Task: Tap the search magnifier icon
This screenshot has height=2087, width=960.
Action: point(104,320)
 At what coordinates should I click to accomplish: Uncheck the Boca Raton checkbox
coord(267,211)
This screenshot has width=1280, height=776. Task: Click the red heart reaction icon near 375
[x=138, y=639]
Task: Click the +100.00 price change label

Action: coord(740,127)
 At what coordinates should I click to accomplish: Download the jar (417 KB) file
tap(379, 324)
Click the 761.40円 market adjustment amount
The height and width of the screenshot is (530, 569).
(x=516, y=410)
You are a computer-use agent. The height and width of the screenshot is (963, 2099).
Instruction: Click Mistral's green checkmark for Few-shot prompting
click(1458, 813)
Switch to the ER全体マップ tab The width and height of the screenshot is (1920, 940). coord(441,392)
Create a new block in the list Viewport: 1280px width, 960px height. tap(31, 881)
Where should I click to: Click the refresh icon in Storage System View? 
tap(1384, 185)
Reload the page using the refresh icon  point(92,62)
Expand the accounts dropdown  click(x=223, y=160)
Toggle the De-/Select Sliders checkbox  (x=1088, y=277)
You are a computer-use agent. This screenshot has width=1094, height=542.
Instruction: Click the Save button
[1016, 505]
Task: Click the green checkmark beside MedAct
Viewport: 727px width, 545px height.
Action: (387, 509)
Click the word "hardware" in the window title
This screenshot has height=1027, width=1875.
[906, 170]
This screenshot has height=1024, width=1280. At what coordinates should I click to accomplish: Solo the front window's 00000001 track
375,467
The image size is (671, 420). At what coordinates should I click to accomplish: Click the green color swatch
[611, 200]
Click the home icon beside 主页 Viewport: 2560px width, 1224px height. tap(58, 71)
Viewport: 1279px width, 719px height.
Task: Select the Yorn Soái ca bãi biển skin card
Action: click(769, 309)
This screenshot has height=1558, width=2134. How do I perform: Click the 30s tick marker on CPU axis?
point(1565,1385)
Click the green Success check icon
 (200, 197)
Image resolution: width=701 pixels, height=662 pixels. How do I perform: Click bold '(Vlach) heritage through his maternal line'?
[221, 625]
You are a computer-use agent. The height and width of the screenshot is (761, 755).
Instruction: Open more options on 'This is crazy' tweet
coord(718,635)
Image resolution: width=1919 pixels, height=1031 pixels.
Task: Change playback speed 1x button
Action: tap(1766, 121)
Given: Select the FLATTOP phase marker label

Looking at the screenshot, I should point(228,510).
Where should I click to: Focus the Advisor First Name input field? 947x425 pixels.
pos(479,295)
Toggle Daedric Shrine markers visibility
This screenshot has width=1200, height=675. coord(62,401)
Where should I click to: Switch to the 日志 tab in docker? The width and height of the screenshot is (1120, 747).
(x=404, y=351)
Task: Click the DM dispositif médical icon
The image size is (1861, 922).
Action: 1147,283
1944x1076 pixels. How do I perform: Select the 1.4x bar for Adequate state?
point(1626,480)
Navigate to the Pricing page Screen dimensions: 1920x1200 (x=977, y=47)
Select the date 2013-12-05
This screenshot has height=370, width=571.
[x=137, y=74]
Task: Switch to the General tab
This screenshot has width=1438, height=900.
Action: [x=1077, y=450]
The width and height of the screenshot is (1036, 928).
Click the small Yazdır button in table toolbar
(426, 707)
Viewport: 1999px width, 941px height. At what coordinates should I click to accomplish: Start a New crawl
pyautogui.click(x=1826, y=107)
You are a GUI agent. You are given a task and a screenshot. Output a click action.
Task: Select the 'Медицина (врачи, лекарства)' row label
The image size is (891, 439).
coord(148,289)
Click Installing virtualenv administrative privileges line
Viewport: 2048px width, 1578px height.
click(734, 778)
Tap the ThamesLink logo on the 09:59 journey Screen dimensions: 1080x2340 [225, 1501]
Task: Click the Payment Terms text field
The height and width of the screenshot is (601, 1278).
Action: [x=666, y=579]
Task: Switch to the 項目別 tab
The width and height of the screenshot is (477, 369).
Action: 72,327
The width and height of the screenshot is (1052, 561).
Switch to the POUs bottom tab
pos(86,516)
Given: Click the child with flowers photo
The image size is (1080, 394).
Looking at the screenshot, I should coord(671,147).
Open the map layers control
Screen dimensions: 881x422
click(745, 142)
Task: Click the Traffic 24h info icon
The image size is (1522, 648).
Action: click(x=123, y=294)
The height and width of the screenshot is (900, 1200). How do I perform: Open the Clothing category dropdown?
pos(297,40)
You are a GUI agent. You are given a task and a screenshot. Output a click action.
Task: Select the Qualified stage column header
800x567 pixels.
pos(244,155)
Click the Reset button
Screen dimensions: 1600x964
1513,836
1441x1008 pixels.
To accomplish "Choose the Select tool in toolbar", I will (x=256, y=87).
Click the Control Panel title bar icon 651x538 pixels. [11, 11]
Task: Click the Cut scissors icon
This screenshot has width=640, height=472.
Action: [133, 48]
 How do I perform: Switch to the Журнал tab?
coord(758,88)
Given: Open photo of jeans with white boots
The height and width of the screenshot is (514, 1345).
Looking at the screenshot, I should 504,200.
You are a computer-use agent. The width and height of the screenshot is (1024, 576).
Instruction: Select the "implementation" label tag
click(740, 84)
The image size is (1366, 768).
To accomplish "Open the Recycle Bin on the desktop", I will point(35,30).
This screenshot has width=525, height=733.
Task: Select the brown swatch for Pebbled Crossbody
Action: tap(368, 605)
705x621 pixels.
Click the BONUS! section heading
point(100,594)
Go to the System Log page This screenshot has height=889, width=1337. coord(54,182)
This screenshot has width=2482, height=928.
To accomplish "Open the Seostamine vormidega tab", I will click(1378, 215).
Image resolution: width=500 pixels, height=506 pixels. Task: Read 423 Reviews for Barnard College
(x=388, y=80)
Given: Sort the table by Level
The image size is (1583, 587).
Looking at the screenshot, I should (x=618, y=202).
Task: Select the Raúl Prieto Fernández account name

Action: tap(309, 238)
§
• **TASK REQUIREMENTS**
Work out how many lines in the material above contain the word "title". Reply with the number alone.

• **TASK RESULT**
2